(Given data Opens)

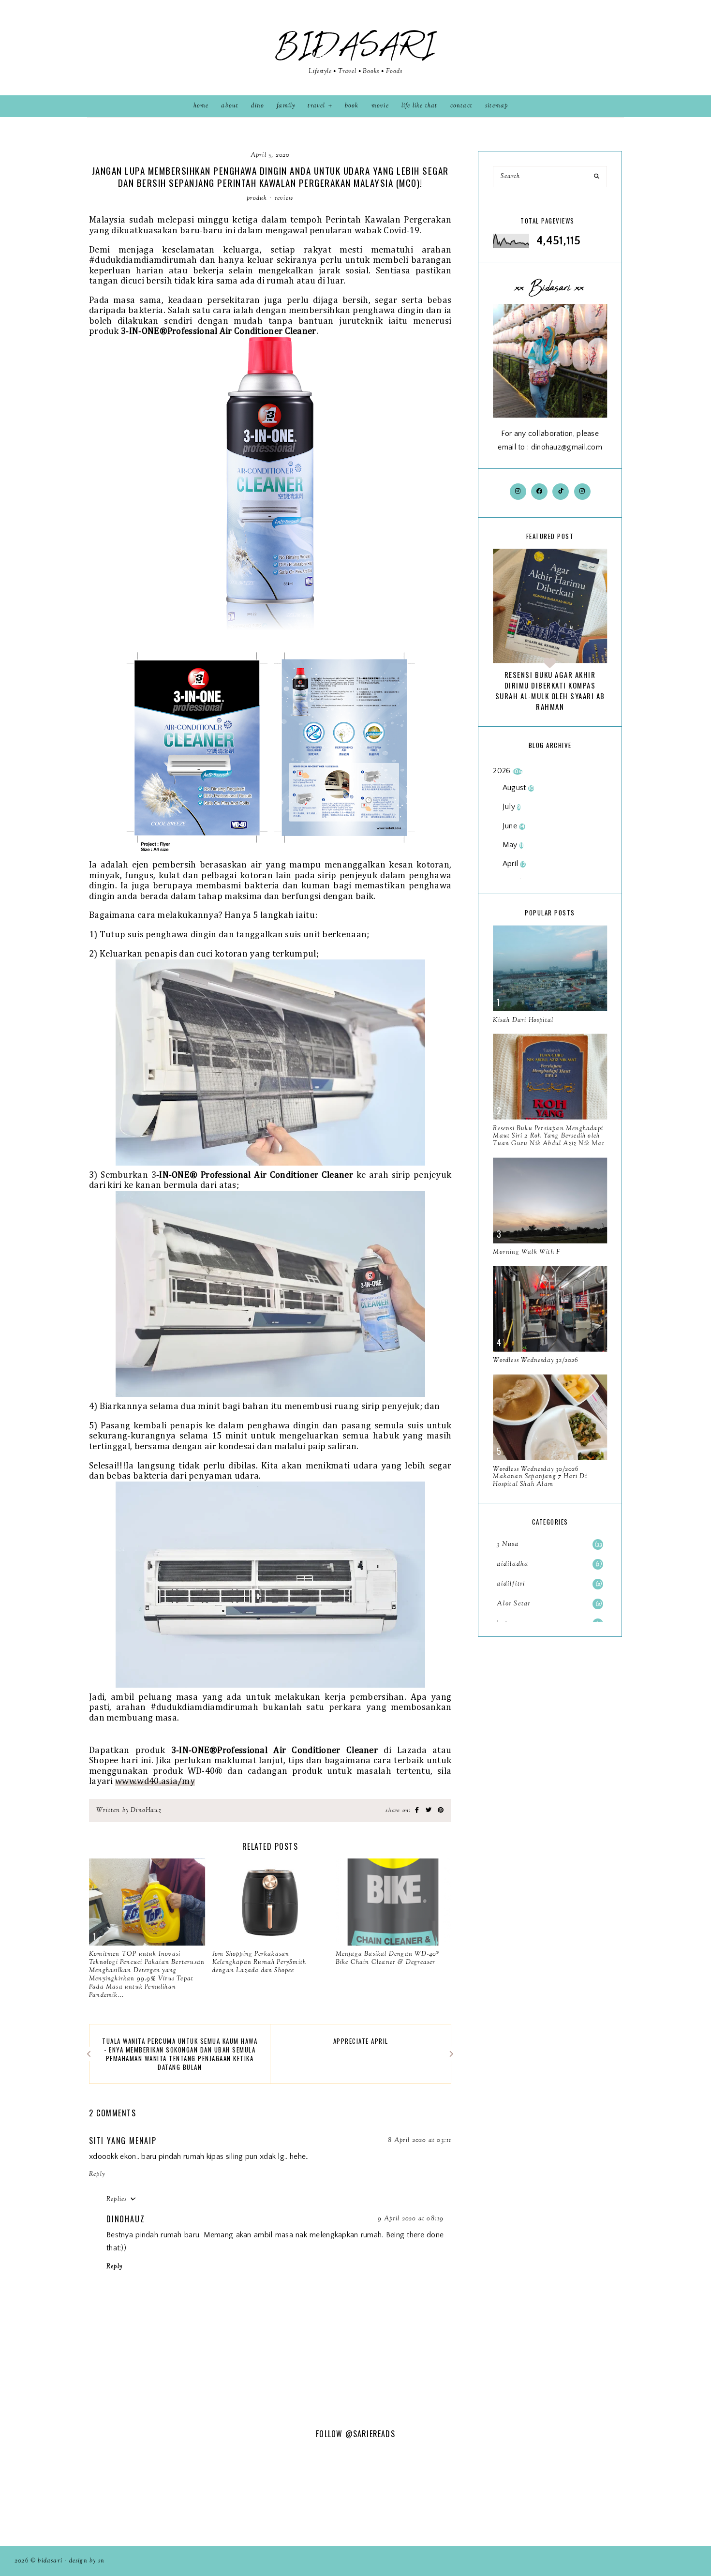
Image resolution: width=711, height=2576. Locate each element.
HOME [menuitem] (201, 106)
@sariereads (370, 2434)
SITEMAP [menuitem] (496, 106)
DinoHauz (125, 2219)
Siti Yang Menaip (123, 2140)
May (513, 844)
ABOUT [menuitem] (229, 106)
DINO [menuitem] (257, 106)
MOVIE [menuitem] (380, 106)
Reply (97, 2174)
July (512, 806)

(Given data Closes)
(Given data Opens)

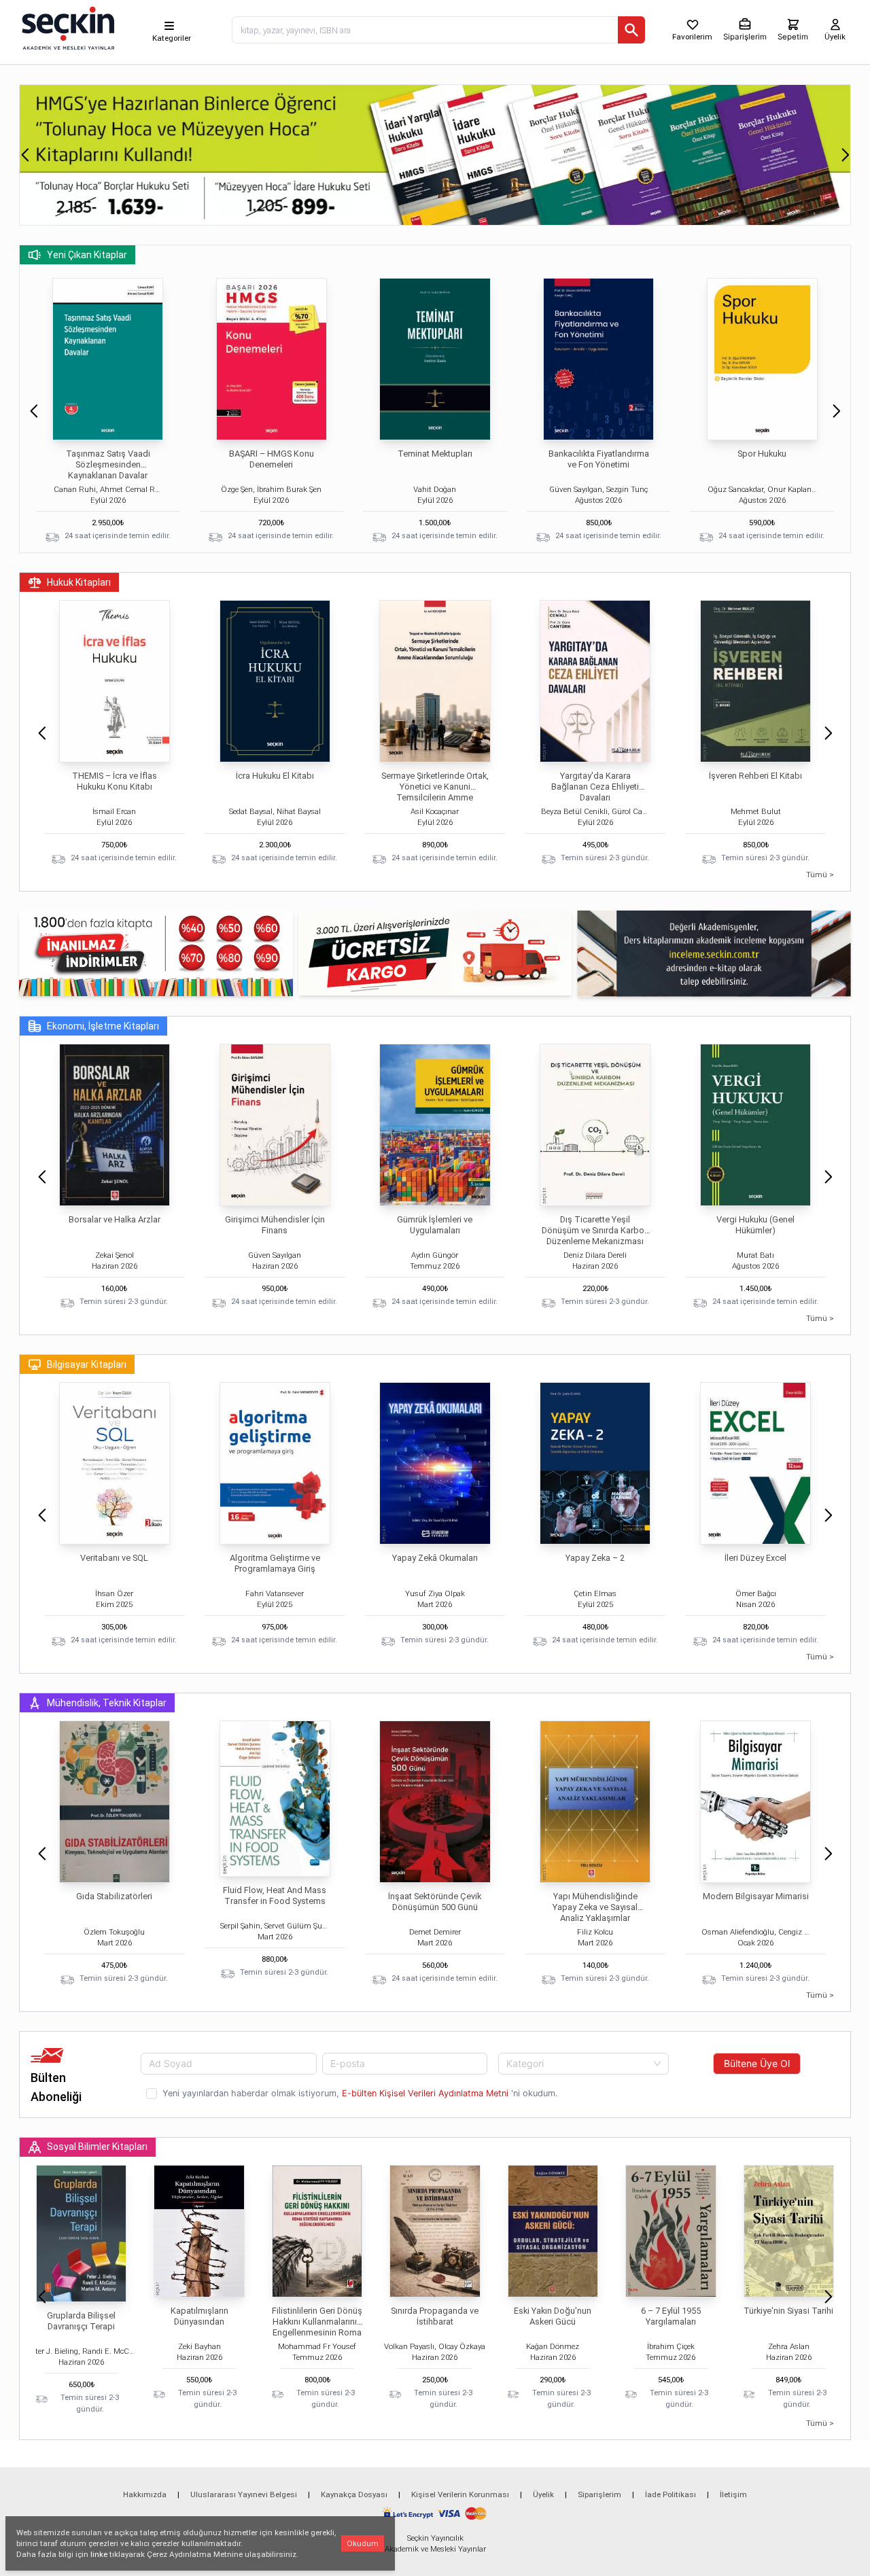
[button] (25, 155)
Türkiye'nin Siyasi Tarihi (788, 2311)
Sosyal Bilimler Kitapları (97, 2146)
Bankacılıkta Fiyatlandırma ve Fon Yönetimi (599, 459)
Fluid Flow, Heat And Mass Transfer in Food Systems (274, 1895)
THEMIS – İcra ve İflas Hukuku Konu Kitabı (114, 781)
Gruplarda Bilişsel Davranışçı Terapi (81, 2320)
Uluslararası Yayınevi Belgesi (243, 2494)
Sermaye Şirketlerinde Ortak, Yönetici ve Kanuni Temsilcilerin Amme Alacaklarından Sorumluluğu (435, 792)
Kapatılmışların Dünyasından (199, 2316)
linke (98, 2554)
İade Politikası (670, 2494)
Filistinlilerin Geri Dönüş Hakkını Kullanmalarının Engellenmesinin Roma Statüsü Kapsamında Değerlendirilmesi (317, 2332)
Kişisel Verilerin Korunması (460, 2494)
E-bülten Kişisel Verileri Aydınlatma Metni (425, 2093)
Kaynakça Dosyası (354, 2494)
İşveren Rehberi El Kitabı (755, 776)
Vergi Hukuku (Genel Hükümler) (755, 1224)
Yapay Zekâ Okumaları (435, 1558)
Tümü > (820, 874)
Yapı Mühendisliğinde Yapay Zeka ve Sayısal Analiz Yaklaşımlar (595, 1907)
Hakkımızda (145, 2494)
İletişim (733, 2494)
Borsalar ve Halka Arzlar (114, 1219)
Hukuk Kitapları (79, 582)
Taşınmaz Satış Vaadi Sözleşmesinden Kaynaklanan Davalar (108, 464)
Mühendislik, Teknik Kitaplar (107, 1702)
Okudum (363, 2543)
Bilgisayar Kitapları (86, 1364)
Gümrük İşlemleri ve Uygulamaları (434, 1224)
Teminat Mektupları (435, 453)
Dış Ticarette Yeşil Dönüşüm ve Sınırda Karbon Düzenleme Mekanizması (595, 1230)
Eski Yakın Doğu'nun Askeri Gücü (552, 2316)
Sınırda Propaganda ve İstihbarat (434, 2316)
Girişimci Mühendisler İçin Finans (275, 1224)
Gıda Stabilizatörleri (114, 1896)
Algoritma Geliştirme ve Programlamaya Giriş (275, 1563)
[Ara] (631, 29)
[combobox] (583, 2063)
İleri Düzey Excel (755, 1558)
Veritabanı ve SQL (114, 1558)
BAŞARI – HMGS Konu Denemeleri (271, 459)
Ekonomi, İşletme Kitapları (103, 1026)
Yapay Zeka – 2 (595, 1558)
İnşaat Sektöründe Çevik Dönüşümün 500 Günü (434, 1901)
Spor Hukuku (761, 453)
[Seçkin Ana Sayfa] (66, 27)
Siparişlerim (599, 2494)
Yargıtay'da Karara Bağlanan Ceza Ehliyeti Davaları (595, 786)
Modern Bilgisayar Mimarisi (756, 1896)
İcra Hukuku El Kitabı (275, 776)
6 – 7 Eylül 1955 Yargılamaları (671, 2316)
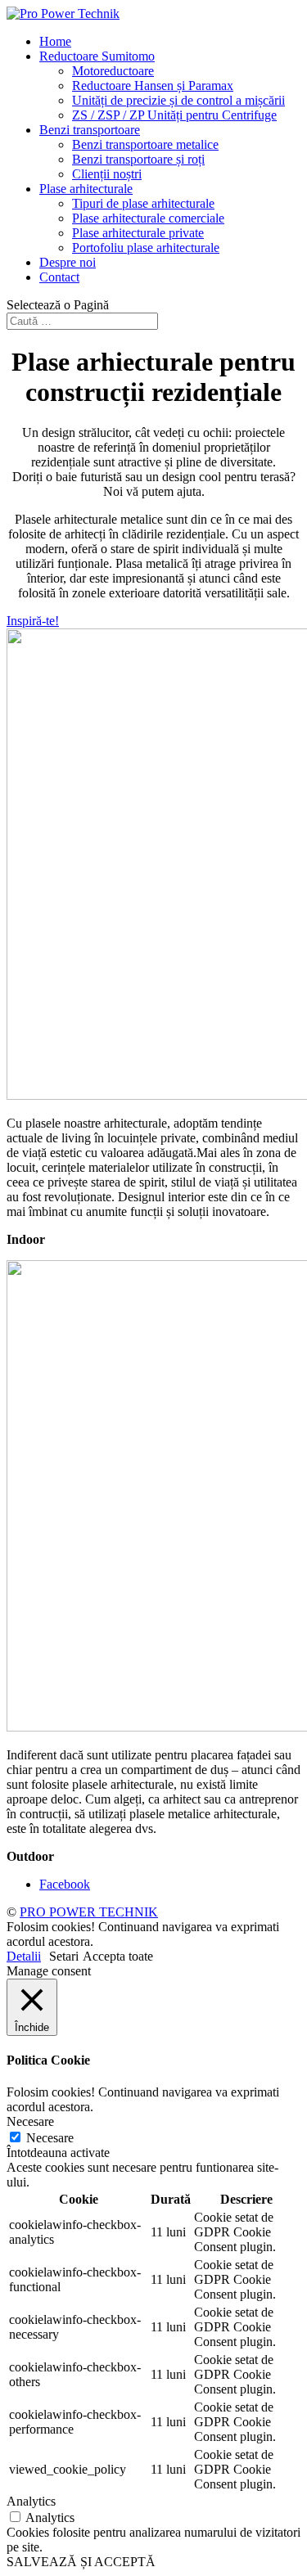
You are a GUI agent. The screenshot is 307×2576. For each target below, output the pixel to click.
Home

(Given data Closes)

### [Assignment]
Every line that contains the string "each" should be copied from the records.

### [Response box]
Image resolution: width=711, height=2576. Locate each element.
You are a GUI agent. The screenshot is 307×2576. For each target below, output the pixel to click.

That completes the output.